__DATA__
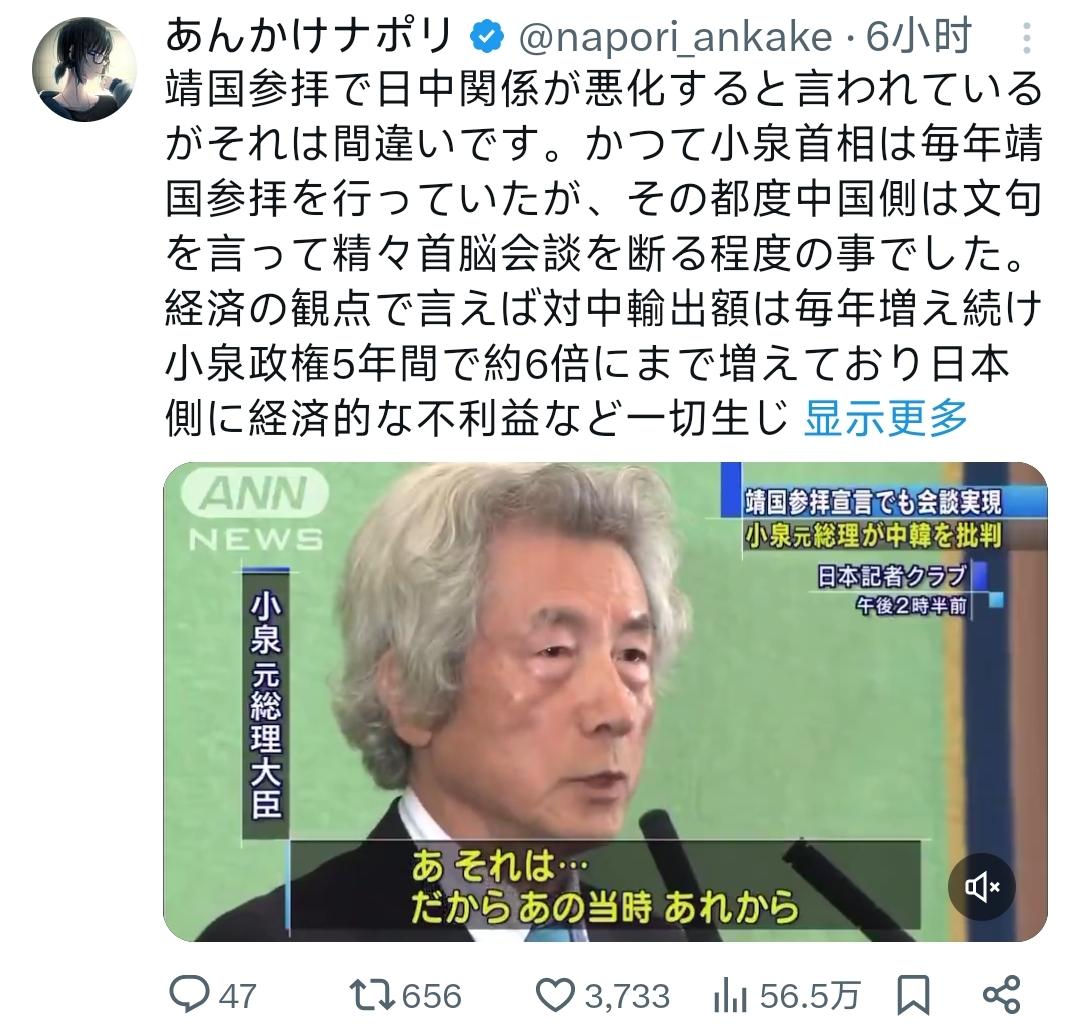Click the blue verified badge
The width and height of the screenshot is (1080, 1035).
[487, 37]
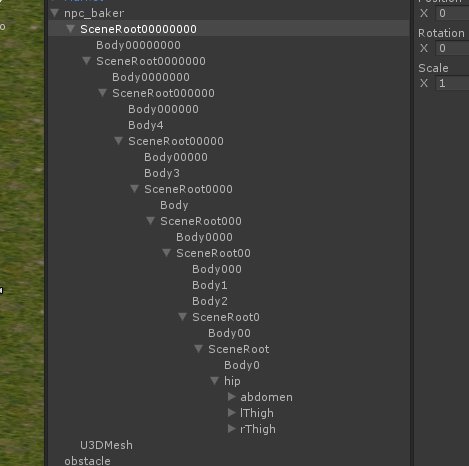Click the Rotation X value field
Screen dimensions: 469x466
point(452,48)
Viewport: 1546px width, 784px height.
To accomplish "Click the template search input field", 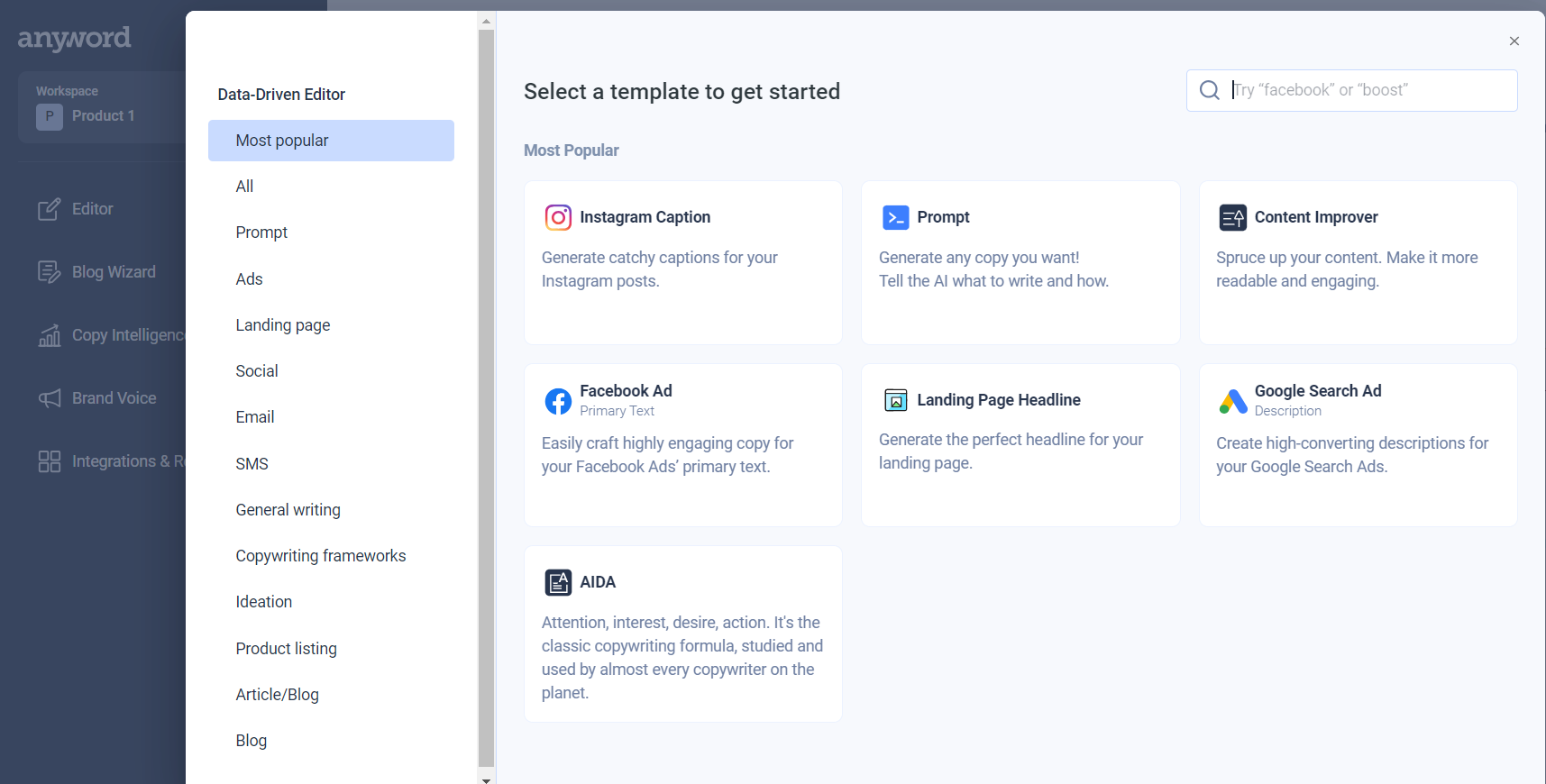I will click(x=1368, y=90).
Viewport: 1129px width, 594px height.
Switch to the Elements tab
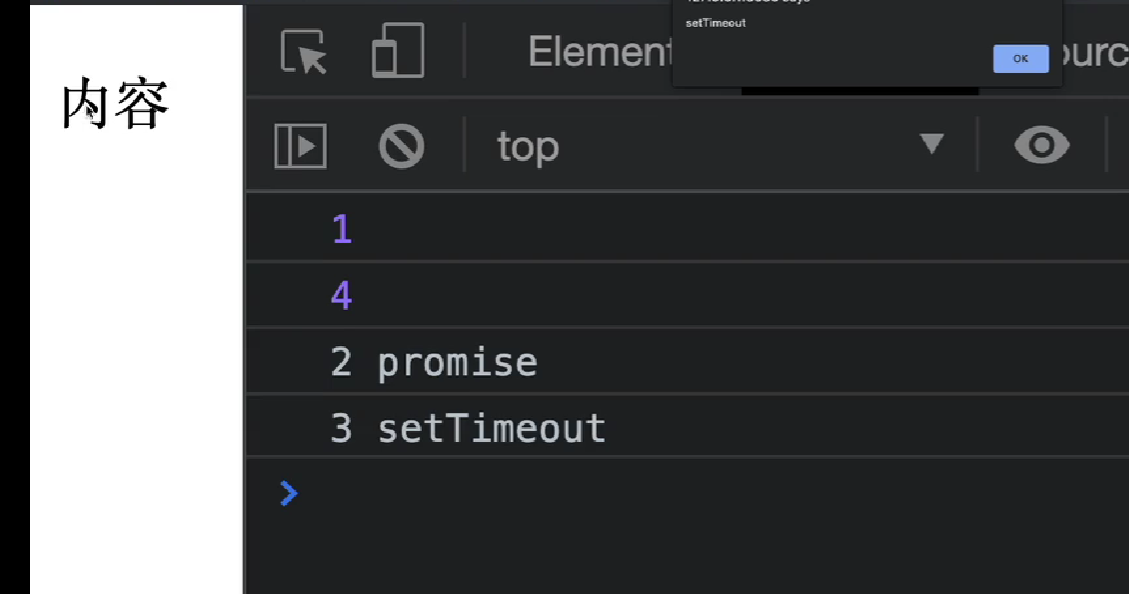[x=599, y=52]
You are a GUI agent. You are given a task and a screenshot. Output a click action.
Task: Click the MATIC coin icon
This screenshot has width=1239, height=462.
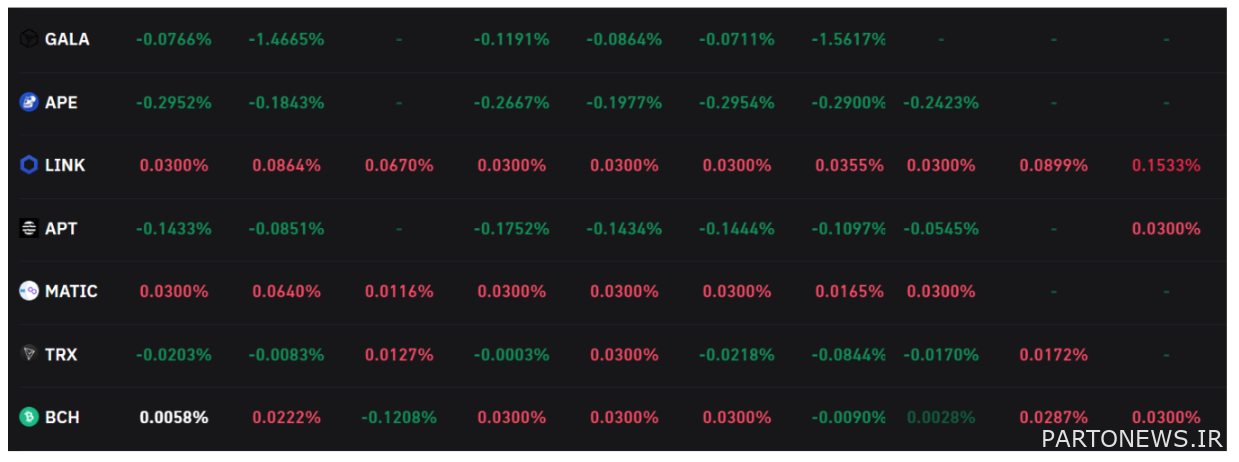(x=29, y=291)
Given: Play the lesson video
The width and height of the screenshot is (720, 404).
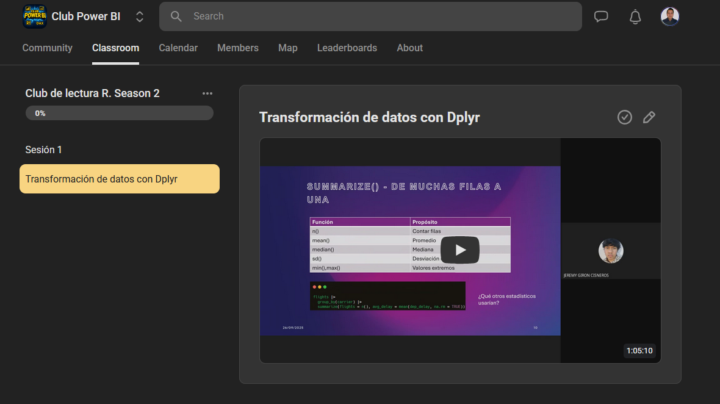Looking at the screenshot, I should point(460,250).
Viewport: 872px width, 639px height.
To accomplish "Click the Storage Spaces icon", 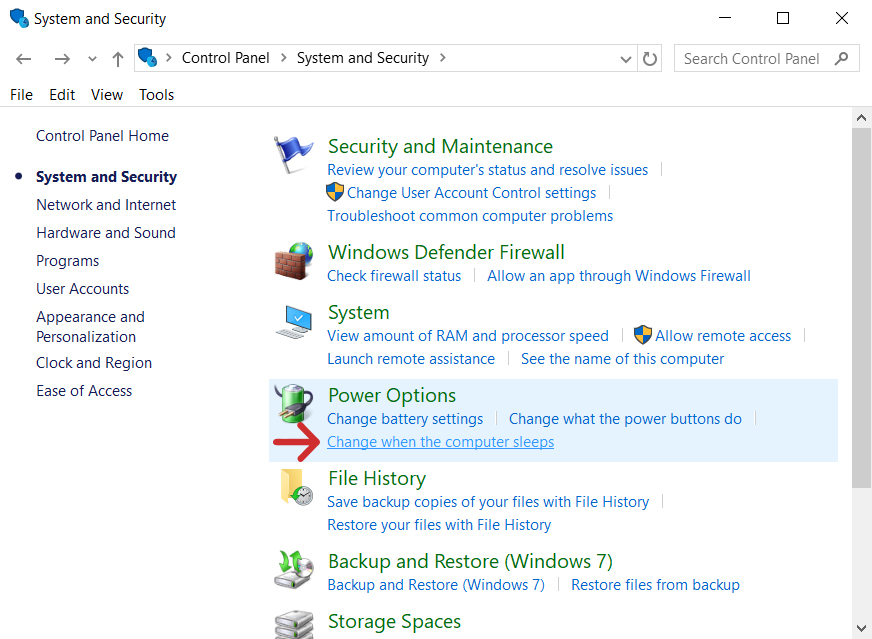I will pyautogui.click(x=293, y=624).
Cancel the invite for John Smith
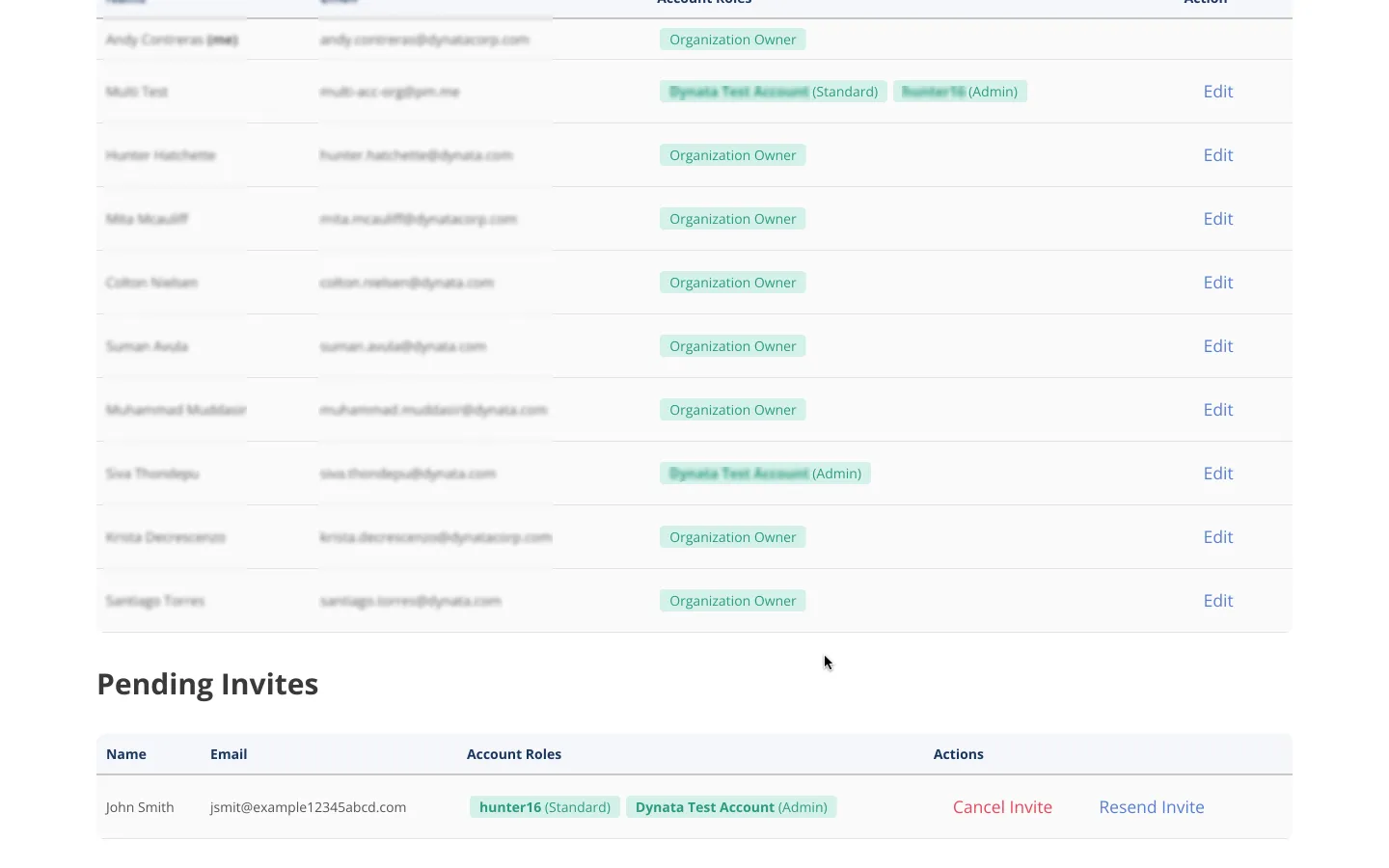1389x868 pixels. click(x=1002, y=807)
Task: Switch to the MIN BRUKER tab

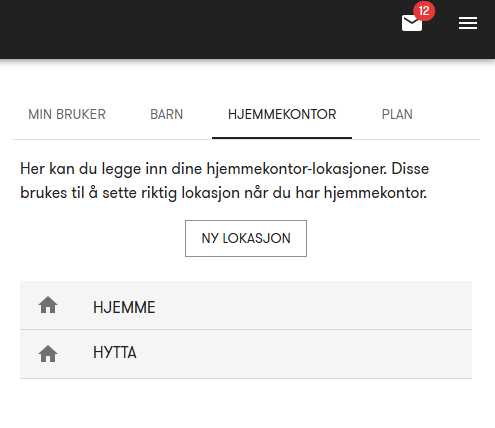Action: tap(67, 114)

__PROBLEM TO SOLVE__
The word is "Viewport". Copy every line above where it appears.

__WRITTEN ANSWER__
Viewport: 1546px width, 784px height.
Viewport: 1129px width, 594px height.
Viewport: 872px width, 639px height.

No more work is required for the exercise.